I guess that each track is a producer. So, instead of aligning to the clip, we can simply align it to the whole track! :smiley:

This will not be something that is automatic; the user must choose to do it and to control the reference. I am not going to let Shotcut compare with every video in the timeline.

Yes. The user chooses to do it. But the user doesn’t have to choose the clip. The user could choose the whole track. Or even “associate” one track to some other track. The UI could determine the position and clip the audio.

For example (this is not a suggestion), there could be a dialog box with two drag-and-droppable areas. A UI specific for audio alignment. This could generate many producers (like color clips) that would reproduce the video from one and the audio from the other. Some sort of audio_aligned_producer.

I need some help with audio extraction.

I used Shotcut to put many video files in one track. Then I saved it to videos.mlt. When I play it with melt using melt videos.mlt, there is audio.

But when, I execute

./compare videos.mlt audio.wav
the audio extraction of videos.mlt just gives me zeros! :frowning_face:

This is the code that extracts the audio. I guess I am not using the correct most general way to extract audio from a producer.

3 seconds for how long of an audio file? What if you have a 2 hour audio file? Will it also take just a few seconds?

When you say that it is extracting audio, do you literally mean that it is exporting an audio file to be saved on a hard drive?

Is there a limit on how many audio tracks it can sync at one time? I’m asking because this would be a very important function for a future implementation of multi-cam in Shotcut. People can be shooting many multiple cameras and would want to have all in sync based on audio.

I’m also wondering if this could solve audio drift issues. Many will record video and audio on one camera and also record audio on a separate device. But because of frame rate issues sometimes the audio from the external device will go out of sync with the audio that is from the video camera as time goes on. Can this solve audio drift from start to end? If not can that be programmed in?

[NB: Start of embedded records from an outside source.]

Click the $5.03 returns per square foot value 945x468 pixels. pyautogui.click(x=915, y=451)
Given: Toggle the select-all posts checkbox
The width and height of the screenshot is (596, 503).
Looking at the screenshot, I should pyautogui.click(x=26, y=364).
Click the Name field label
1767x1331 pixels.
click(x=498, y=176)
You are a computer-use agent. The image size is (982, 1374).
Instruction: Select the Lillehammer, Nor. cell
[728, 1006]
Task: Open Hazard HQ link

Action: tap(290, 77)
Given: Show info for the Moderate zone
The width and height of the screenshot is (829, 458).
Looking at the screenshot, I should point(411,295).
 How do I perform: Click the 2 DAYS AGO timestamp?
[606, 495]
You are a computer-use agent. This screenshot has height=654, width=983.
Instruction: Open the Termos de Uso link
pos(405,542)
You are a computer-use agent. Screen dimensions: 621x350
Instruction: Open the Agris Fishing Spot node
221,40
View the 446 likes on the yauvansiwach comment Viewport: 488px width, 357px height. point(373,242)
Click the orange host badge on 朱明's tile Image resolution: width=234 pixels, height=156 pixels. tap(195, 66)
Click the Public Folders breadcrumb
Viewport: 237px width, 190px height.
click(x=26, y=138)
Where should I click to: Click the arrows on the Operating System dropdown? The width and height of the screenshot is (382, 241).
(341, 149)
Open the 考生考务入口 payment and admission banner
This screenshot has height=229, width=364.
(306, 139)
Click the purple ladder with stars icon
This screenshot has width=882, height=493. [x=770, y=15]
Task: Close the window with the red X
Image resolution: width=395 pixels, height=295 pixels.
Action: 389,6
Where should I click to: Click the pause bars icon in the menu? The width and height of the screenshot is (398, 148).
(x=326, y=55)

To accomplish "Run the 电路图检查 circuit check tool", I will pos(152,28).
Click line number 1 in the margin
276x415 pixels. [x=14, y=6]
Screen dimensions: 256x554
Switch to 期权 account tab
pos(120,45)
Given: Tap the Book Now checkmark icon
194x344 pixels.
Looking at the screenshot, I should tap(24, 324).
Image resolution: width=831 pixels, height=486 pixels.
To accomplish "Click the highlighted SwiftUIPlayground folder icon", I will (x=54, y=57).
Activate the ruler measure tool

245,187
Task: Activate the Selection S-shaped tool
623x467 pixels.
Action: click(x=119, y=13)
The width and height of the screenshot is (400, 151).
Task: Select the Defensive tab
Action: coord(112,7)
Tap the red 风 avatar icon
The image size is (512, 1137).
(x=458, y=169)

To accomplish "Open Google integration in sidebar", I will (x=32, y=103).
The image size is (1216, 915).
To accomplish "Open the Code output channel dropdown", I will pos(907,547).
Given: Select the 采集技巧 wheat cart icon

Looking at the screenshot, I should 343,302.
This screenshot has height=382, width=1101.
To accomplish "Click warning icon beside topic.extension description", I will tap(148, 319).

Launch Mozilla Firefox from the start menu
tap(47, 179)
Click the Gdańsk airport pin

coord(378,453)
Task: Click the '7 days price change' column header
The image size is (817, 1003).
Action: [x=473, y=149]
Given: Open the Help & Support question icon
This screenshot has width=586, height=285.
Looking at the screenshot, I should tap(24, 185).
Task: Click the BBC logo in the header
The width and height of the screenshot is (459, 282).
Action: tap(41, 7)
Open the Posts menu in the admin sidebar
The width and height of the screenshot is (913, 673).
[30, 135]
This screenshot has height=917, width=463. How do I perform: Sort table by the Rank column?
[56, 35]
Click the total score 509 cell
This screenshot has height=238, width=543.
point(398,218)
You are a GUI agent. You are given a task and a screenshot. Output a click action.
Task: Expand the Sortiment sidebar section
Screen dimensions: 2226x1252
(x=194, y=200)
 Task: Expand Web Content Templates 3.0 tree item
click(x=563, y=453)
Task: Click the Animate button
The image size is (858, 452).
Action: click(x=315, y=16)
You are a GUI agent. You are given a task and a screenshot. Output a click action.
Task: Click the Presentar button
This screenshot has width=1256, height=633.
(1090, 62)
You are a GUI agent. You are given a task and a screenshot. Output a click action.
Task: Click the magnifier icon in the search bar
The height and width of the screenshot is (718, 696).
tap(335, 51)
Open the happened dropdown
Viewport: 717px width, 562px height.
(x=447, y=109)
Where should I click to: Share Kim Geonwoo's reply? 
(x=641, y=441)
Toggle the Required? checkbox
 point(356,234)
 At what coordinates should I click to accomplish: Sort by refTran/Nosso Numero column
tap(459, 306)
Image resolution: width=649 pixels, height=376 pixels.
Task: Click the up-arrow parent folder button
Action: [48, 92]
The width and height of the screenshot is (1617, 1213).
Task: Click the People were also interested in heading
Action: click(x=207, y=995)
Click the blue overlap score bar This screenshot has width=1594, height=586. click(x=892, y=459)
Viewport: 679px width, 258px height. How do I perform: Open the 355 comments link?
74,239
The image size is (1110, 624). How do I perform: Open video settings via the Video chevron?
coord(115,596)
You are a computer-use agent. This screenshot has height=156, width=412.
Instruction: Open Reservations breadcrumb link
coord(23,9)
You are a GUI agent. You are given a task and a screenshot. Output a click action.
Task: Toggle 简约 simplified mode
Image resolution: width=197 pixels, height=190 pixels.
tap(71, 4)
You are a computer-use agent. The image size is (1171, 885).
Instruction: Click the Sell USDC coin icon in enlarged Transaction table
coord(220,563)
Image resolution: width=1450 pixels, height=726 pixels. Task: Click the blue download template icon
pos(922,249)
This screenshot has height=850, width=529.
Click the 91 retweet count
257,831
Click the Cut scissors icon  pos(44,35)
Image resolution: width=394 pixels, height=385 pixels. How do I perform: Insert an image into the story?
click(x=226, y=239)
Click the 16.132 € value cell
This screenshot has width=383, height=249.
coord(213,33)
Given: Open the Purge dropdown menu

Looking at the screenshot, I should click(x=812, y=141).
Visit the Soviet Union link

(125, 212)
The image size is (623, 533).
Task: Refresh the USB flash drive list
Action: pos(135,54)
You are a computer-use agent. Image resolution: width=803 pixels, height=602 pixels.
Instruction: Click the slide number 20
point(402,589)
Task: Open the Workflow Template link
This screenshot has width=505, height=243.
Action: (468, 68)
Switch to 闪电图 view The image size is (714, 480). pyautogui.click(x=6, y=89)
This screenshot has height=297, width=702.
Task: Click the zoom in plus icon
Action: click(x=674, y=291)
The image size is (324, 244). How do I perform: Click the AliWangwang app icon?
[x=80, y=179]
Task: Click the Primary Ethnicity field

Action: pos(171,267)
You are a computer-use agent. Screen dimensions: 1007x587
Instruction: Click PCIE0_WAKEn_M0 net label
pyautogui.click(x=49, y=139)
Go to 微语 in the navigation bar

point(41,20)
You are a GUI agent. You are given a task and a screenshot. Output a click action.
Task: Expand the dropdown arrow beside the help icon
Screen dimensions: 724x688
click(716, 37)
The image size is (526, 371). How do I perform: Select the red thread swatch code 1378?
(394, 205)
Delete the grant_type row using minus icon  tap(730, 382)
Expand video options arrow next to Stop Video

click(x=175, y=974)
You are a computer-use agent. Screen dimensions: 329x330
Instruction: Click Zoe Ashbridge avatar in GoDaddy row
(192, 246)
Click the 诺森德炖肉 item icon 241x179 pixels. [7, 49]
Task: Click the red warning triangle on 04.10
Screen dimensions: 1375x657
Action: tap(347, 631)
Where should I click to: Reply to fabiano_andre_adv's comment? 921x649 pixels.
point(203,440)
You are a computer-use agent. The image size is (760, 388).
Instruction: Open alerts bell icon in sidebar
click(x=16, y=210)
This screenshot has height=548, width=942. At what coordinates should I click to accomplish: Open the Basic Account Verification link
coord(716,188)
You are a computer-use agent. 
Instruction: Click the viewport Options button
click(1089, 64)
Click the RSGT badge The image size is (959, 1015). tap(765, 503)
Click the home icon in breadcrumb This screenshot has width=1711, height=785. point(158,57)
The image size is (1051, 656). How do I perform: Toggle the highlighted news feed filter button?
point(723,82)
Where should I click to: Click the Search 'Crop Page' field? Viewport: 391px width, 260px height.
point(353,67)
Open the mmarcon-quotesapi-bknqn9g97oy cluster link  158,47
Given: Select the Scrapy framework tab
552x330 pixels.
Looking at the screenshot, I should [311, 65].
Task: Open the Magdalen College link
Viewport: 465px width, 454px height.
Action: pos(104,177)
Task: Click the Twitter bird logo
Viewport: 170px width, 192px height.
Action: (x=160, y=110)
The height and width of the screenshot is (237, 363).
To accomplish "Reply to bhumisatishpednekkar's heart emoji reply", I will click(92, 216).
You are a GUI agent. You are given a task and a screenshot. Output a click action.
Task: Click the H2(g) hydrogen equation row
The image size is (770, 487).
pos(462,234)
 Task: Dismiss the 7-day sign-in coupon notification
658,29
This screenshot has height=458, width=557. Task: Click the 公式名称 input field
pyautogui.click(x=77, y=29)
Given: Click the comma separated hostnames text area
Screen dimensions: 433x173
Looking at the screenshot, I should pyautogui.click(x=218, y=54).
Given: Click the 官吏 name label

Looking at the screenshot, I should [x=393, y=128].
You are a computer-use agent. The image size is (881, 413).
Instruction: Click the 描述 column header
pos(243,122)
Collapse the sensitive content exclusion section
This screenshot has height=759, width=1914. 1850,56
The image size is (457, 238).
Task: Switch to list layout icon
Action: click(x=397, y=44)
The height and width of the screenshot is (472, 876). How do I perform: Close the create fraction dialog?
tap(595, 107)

I tested with a 5 minute MP4 (video) and a 5 minute WAV files. I loaded the “atsc_1080p_60” producer to extract the audio. I am using an i3 laptop.
About 3.2GHz of clock. The program I wrote used about 70% of two CPUs. My laptop has 4 CPUs.

The computation is very fast and I suppose it would be (proportionally) as fast as with a 2 hour audio file. The computation algorithm is \mathrm{O}(n \log n).

I do not have such a file, to test. So, I produced an MLT file in Shotcut just to concatenate my video files. But the method for extracting the audio is not working for this case. It just extracts a huge sequence of zeroes.

Calculations are done by the FFTW library. It is very very fast. The Kdenlive audio alignment has the same problem. I think it spends time extracting the audio, not computing the lag.

No. I am just reading the array provided by Mlt::Frame::get_audio, for each frame, using the audio format mlt_audio_s16. I think this process is too slow. And I also do not know how to configure things so that this method works for XML files, for example.


I have thought a little about this issue. I have drifted audios myself.

The algorithm cannot detect the lag if there is drift. But I think the alignment functions can be used to program a solution.

I don’t know of any general purpose “magic” like the one described in this post for calculating the drift. But of course, we can choose two small and distant “slices” of the audio, align them and use this information to calculate the drift. It is an important fact that the technique can be used to align a “short” producer to a “long” reference producer.

The slices would have to be short enough so that the drift does not interfere in the lag detection. But they also have to be long enough so we can find the corresponding match on the reference producer. This would require some experimenting.

One other solution would be to simply discard (or insert) samples in the audio file with some frequency. We do this for a range of frequencies and determine the “best” result. This frequency of dropping samples (or inserting samples) would determine the drift.